You got to keep the team bike Barloworld with Campy groupo, my LBS owner still keeping his and he will not sell it.


----------



## RCMTB (Apr 20, 2012)

You just gotta change the 3 bike rule to a 4 bike rule. Can't you just work a deal and say you won't buy another bike in x amount of time. I mean you already own the bikes. Or is money needed from the sale of the 4th bike?


----------



## Wile_E_Coyote (Jul 15, 2011)

You have the EVO, which surly must trump the 10. The System Six is more unique. Keep it!


----------



## CannondaleRushSynapse (Jun 1, 2012)

Heads - Evo, Tails - CAAD 

Toss up


----------



## quatre24 (Mar 18, 2008)

Have 2008 6-13 with local team shop paint job and saving up money for new a road bike frame and move parts over after four years many miles, few paint scrapes, and crashes. Keeeping the 6-13 frame set becuse last year they made it, made in USA, and very different from other frames. The system six same build style/idea as the 6-13 so that alone is a reason to keep it. System six has big value due too is frame build style and made in the usa. Yours is alone is pro team paint job makes it even more rare. CAAD 10 is just another race style AL frame with same geo as the carbon supersix and evos. Sell the CAAD 10 and put the money towards savings for somthing else.


----------



## Yamabushi (Sep 30, 2008)

gabollini said:


> Well, if I get rid of the 10, I can always get another 10. The System would definitely be harder to come by, especially the Barloworld red one. Hmmm. Still think that the 10 is a more nimble character. I'll ride it this weekend and move my Mon Chassaral's onto the system instead of the clunky Spingergy stealths that are on there now. Maybe that will sway my decision. Still leaning on offloading the System. Not sure about weight, but I think both are in the 1100 g range, although weight is never really a big deal to me.


Sorry for being a little off topic, but can you compare the ride and performance of the CAAD10 to the EVO? Thank you in advance!


----------



## trauma-md (Feb 6, 2004)

zamboni said:


> No way I would give up my System Six, sell the caad and you won't regret it.



What Zamboni says.....


----------



## gabollini (Nov 27, 2005)

believe it or not, I've got a red 6-13 on ebay right now 52 cm. great bike, very unique, just took the frame apart and gotta get rid of it so I can make room for the evo. from what everyone is saying, there are no votes for the caad 10, so will probably just keep the barloworld system six. hm, maybe I should get rid of my Paris instead and keep all of those dales.


----------



## CannondaleRushSynapse (Jun 1, 2012)

gabollini said:


> believe it or not, I've got a red 6-13 on ebay right now 52 cm. great bike, very unique, just took the frame apart and gotta get rid of it so I can make room for the evo. from what everyone is saying, there are no votes for the caad 10, so will probably just keep the barloworld system six. hm, maybe I should get rid of my Paris instead and keep all of those dales.



52cm is my size, can you post the link or pm me pls?


----------



## gabollini (Nov 27, 2005)

oops, it's a 53. sorry about that.


----------



## Zachariah (Jan 29, 2009)

The CAAD10 is currently replaceable.

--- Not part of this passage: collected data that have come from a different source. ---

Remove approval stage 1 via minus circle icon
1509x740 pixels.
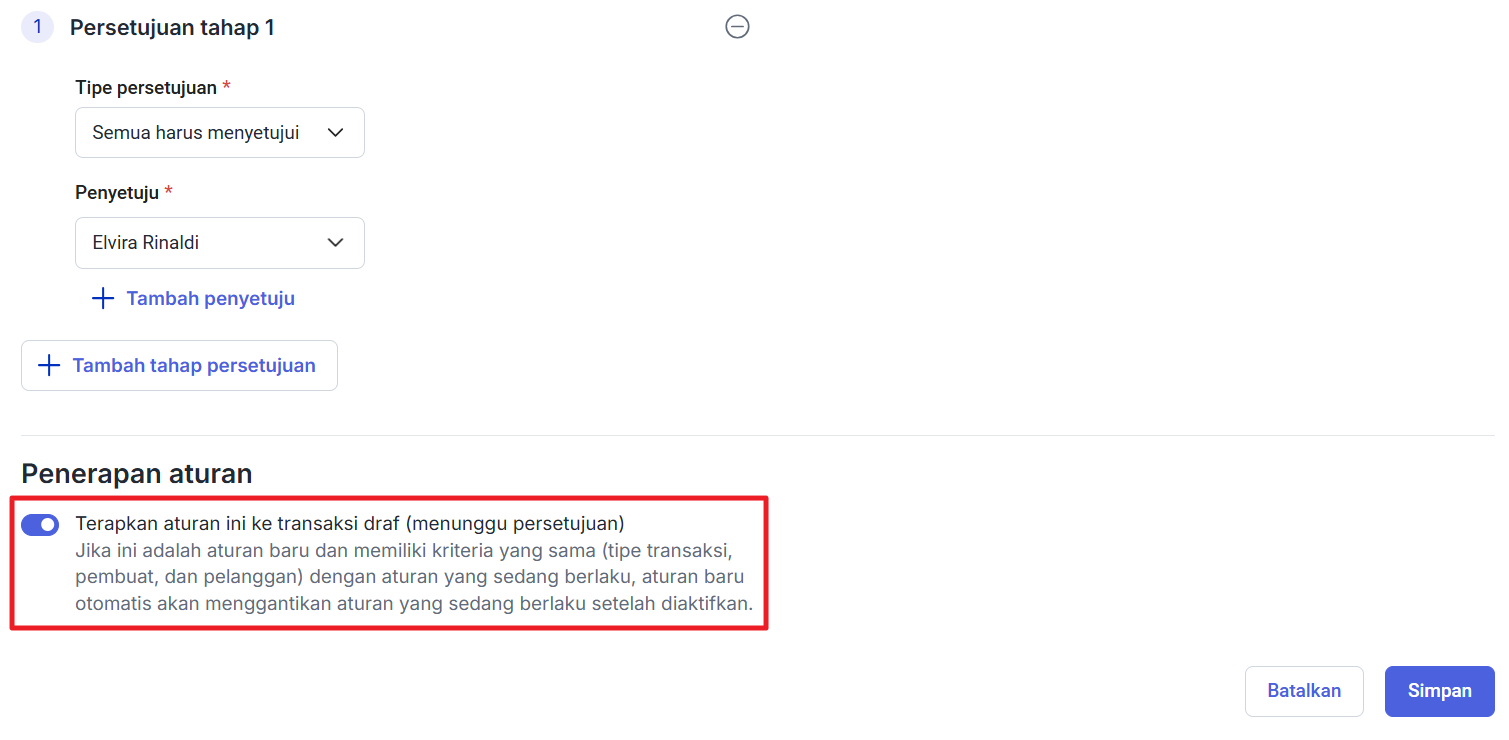(737, 28)
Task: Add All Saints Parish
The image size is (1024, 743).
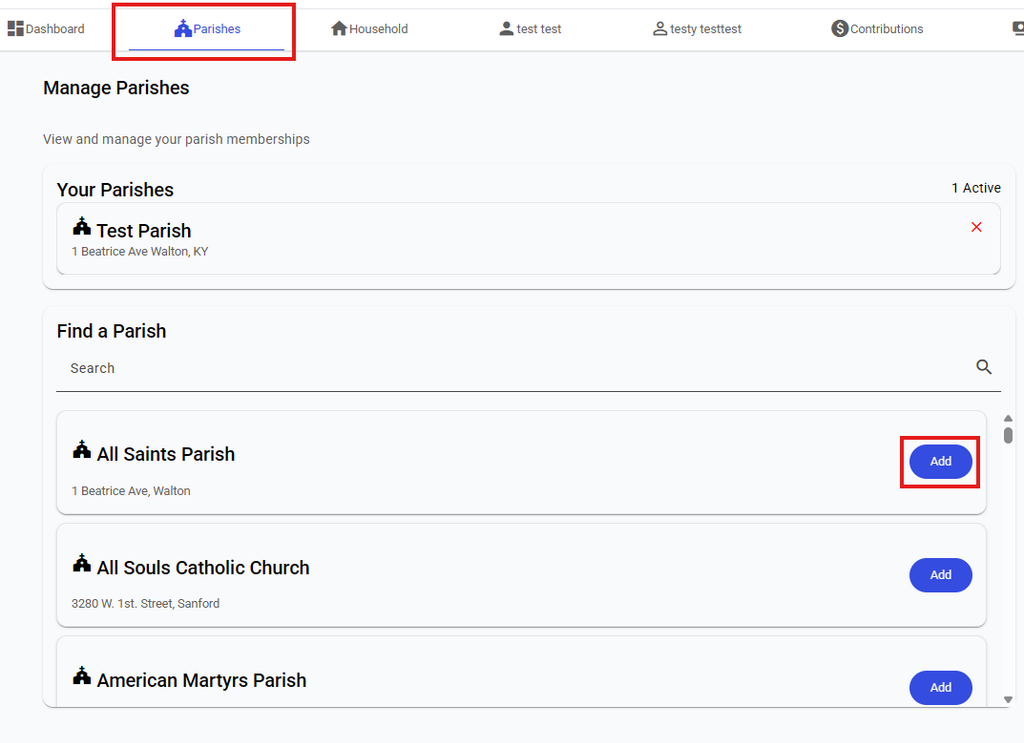Action: pos(940,462)
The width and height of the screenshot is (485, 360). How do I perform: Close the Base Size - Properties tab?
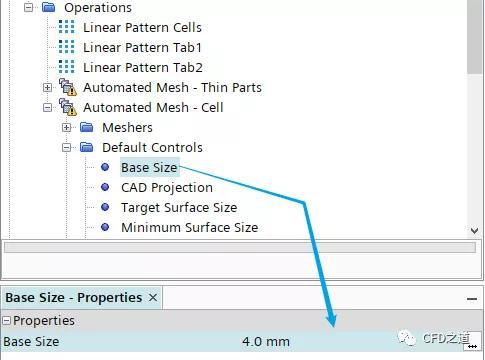tap(153, 297)
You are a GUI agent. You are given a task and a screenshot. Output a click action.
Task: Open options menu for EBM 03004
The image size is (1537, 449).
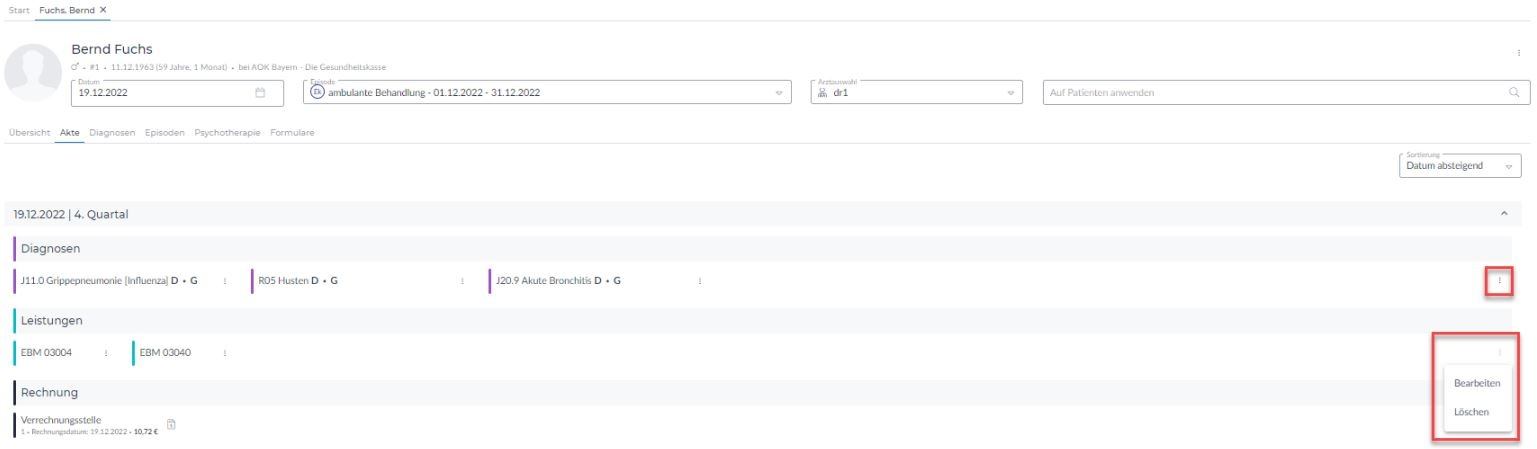[x=106, y=353]
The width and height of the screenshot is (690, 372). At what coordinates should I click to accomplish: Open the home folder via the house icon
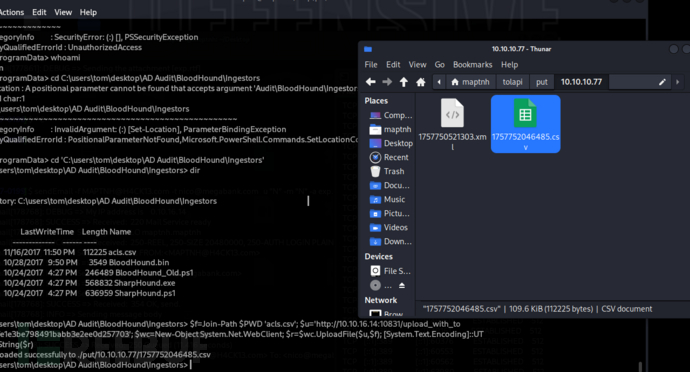[x=421, y=82]
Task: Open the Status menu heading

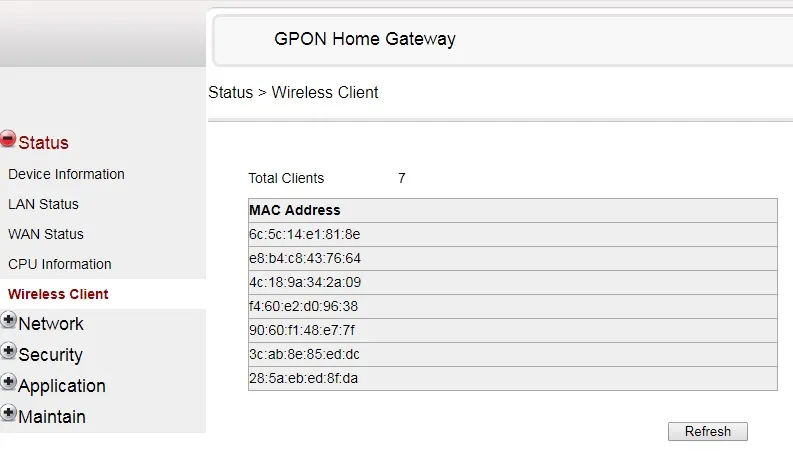Action: coord(43,143)
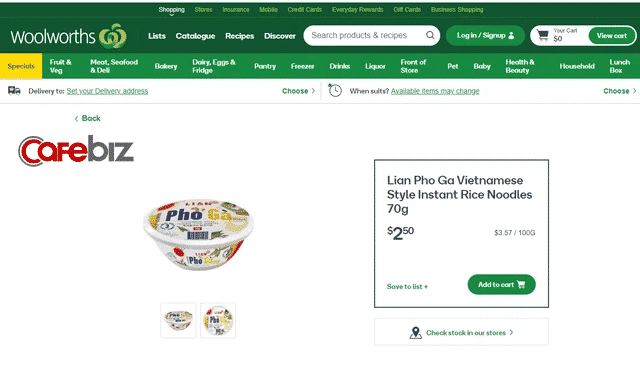Click the clock icon beside When suits

pyautogui.click(x=335, y=91)
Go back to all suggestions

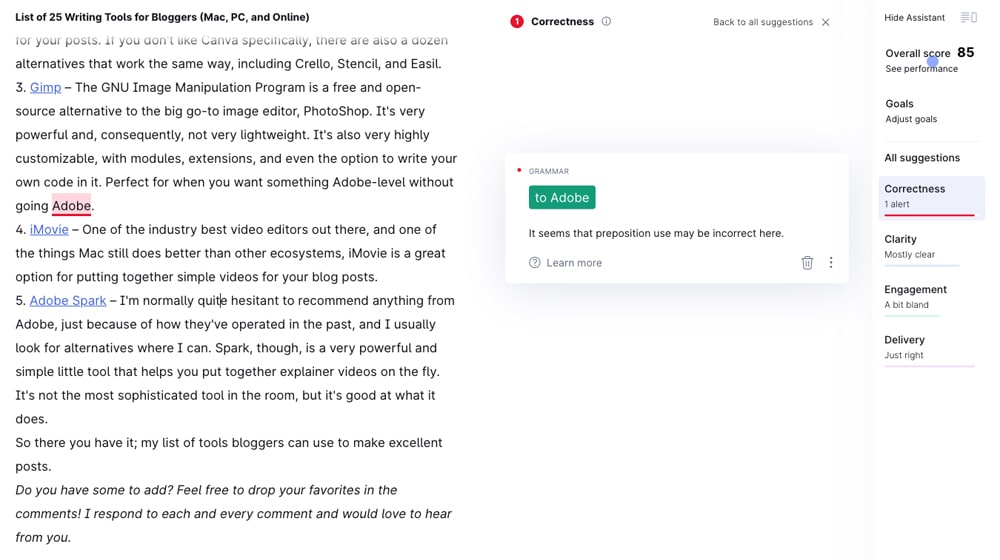tap(762, 22)
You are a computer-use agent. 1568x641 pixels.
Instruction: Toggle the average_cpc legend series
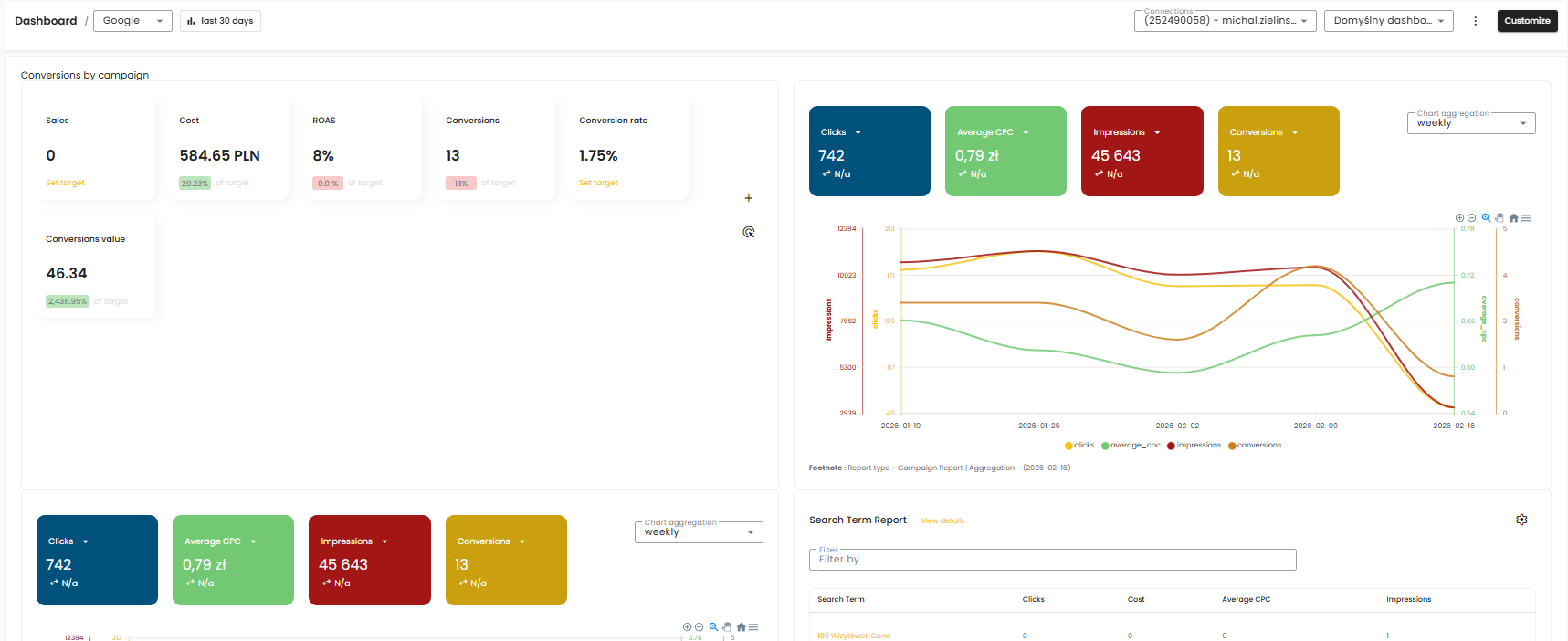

The SystemSix....Cannondale will NEVER make such a unique frame ever again - PERIOD. Barloworld SystemSix is the second most desirable frame, after the Liquigas models. The SystemSix was the forerunner of BB30. And, it's still a JOY to ride....


----------



## hendrick81 (Jun 8, 2008)

Zachariah said:


> The CAAD10 is currently replaceable. The SystemSix....Cannondale will NEVER make such a unique frame ever again - PERIOD. Barloworld SystemSix is the second most desirable frame, after the Liquigas models. The SystemSix was the forerunner of BB30. And, it's still a JOY to ride....


+1

You couldn't have said it better...


----------



## mtbguate (Mar 14, 2006)

Pics!


----------



## Zachariah (Jan 29, 2009)

SystemSix with Hollowgram Si crankset makes this bike _*more*_ responsive than Scott Addict, Cervelo S2:


----------



## Dan Gerous (Mar 28, 2005)

Simple, sell the Pina Paris, keep the Evo, the SystemSix and the CAAD10!

But I'm with CAADEL about the rules... :thumbsup:


----------



## skaruda_23 (May 8, 2009)

My vote is to keep the System Six! You'll be able to buy CAAD10's for years to come in case you ever want one again.


----------



## Zachariah (Jan 29, 2009)

OP...if you do ditch the SystemSix...here is a guy ready to buy it from you(if it fits):

WTB: Cannondale SystemSix, 50cm or 52cm: Classifieds: Slowtwitch Forums


----------



## RobH1 (Sep 27, 2012)

I vote for keeping the System6 but I am biased. You need to vary the rules, 3 road bikes and a collectable (or a couple of collectables )


----------